Improvements to the performance of the overall management system

The actual process of assessing risks first requires definition of what ISO 31000 calls the “context”, whereas context is a combination of the external and internal environments, both viewed in relation to organizational objectives and strategies. The context setting process begins during the framework phase with the examination of the organization’s internal and external environments, but management should continue this assessment in greater detail here and focus on the scope of the particular risk management Process.

The remaining assessment steps involve developing techniques to identify, analyze, and evaluate specific risks. While multiple documented methods and techniques exist, all should include the following key elements:

Risk Identification

Identification of the sources of a particular risk, areas of impacts, and potential events including their causes and consequences

Classification of the source as internal or external

Risk Analysis

Identification of potential consequences and factors that affect the consequences

Assessment of the likelihood

Identification and evaluation of the controls currently in place

Risk Evaluation

Comparison of the identified risks to the established rick criteria

Decisions made to treat or accept risks with consideration of internal, legal, regulatory and external party requirements

Those interested in each of the risk assessment techniques and methods should refer to ISO/IEC 31010 (Please refer the next article).

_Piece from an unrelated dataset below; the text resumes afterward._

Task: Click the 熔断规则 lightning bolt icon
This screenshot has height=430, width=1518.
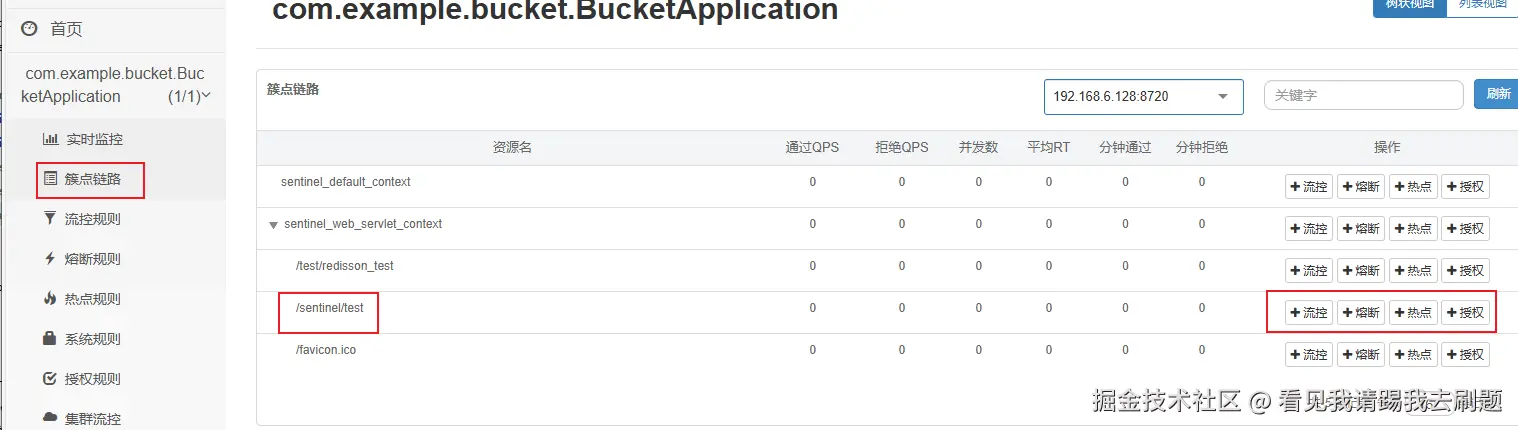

The complexity of methods and the extent of analysis required are highly dependent on the nature of the organization and management should consult with all stakeholders when developing an appropriate approach. Overall, management should develop and implement risk treatments to reduce residual risks to levels acceptable to key stakeholders and monitor/adjust to ensure efficiency and effectiveness.

Key Aspects of Planning Risk Management

There is a need to understand the risks being taken when seeking to achieve objectives and attain the desired level of reward for any organization including never certified for any standard.

Organizations need to understand the overall level of risk embedded within their processes and activities, which is important for organizations to recognize and prioritize significant risks and identify the weakest critical controls.

The expected benefits of the risk management initiative should be established in advance when setting out to improve risk management performance.

The outputs from successful risk management include compliance, assurance and enhanced decision-making, which will provide benefits by way of improvements in the efficiency of operations, effectiveness of tactics (change projects) and the efficacy of the strategy of the organization.